How static data are initialized?

Question

There are a lot good answer to "when", like in this thread -- When does static class initialization happen? and now my question is "how". Here is the quote from the answer by Stephen C

A classes static initialization normally happens immediately before the first time one of the following events occurs:

• an instance of the class is created,
• a static method of the class is invoked,
• a static field of the class is assigned,
• a non-constant static field is used, or
• for a top-level class, an assert statement lexically nested within the class is executed.

So how it is done internally? Each instruction that could trigger initialization is wrapped with if? Details for any working :-) implementation are fine with me.

I am tagging the question with "Java" but if I am not mistaken C# and Swift also initialize static data -- in general -- on demand.

Answer 1

For static constants (final) fields, the .class file defines the constant value directly, so the JVM can assign it when the class is loaded.

For non-constant static fields, the compiler will merge any initializers with custom static initializer blocks to produce a single static initializer block of code, that the JVM can execute when the class is loaded.

Example:

public final class Test {
    public static double x = Math.random();
    static {
        x *= 2;
    }
    public static final double y = myInit();
    public static final double z = 3.14;
    private static double myInit() {
        return Math.random();
    }
}

Field z is a constant, while x and y are run-time values and will be merged with the static initializer block (the x *= 2).

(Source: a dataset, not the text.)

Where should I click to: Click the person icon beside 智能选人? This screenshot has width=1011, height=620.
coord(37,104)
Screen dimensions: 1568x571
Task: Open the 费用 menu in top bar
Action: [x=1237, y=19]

If you disassemble the bytecode using javap -c -p -constants Test.class, you will get the following. I've added blank lines to separate the merged sections of the static initializer block (static {}).

Compiled from "Test.java"
public final class test.Test {
  public static double x;

  public static final double y;

  public static final double z = 3.14d;

  static {};
    Code:
       0: invokestatic  #15                 // Method java/lang/Math.random:()D
       3: putstatic     #21                 // Field x:D

       6: getstatic     #21                 // Field x:D
       9: ldc2_w        #23                 // double 2.0d
      12: dmul
      13: putstatic     #21                 // Field x:D

      16: invokestatic  #25                 // Method myInit:()D
      19: putstatic     #28                 // Field y:D

      22: return

  public test.Test();
    Code:
       0: aload_0
       1: invokespecial #33                 // Method java/lang/Object."<init>":()V
       4: return

  private static double myInit();
    Code:
       0: invokestatic  #15                 // Method java/lang/Math.random:()D
       3: dreturn
}

Note that this also shows that a default constructor was created by the compiler and that the constructor calls the superclass (Object) default constructor.

---

UPDATE

If you add the -v (verbose) argument to javap, you'll see the constant pool which stores the values defining those references listed above, e.g. for the Math.random() call, which is listed above as #15, the relevant constants are:

#15 = Methodref          #16.#18        // java/lang/Math.random:()D
#16 = Class              #17            // java/lang/Math
#17 = Utf8               java/lang/Math
#18 = NameAndType        #19:#20        // random:()D
#19 = Utf8               random
#20 = Utf8               ()D

As you can see, there is a Class constant (#16) for the Math class, which is defined as the string "java/lang/Math".

The first time reference #16 is used (which happens when executing invokestatic #15), the JVM will resolve it to an actual class. If that class has already been loaded, it'll just use that loaded class.

If the class has not yet been loaded, the ClassLoader is invoked to load the class (loadClass()), which in turn calls the defineClass() method, taking the bytecode as a parameter. During this loading process, the class is initialized, by automatically assigning constant values and executing the previously identified static initializer code block.

It is this class reference resolving process performed by the JVM that triggers the initialization of the static fields. This is essentially what happens, but the exact mechanics of this process is JVM implementation specific, e.g. by JIT (Just-In-Time compilation to machine code).

Answer 2

As mentioned in the comments, this sort of thing can be done with segfaults, but with Java this is not really necessary.

Remember that Java bytecode is not executed directly by the machine -- before it is JIT-compiled into real machine instructions, it is interpreted and profiled to determine when to compile it, and this already involves executing lots and lots of machine instructions for each bytecode instruction. It's no problem to check all the conditions of static initialization during this time.

Bytecode may also be compiled into machine code with checks, which is rewritten or patched after the checks are first executed. This sort of thing also happens for lots of other reasons like automatic inlining and escape analysis, so doing the static initialization checks like this is no big problem.

In short, there are lots of ways, but the key point is that when you run a Java program there is a whole lot going on besides the code you actually wrote.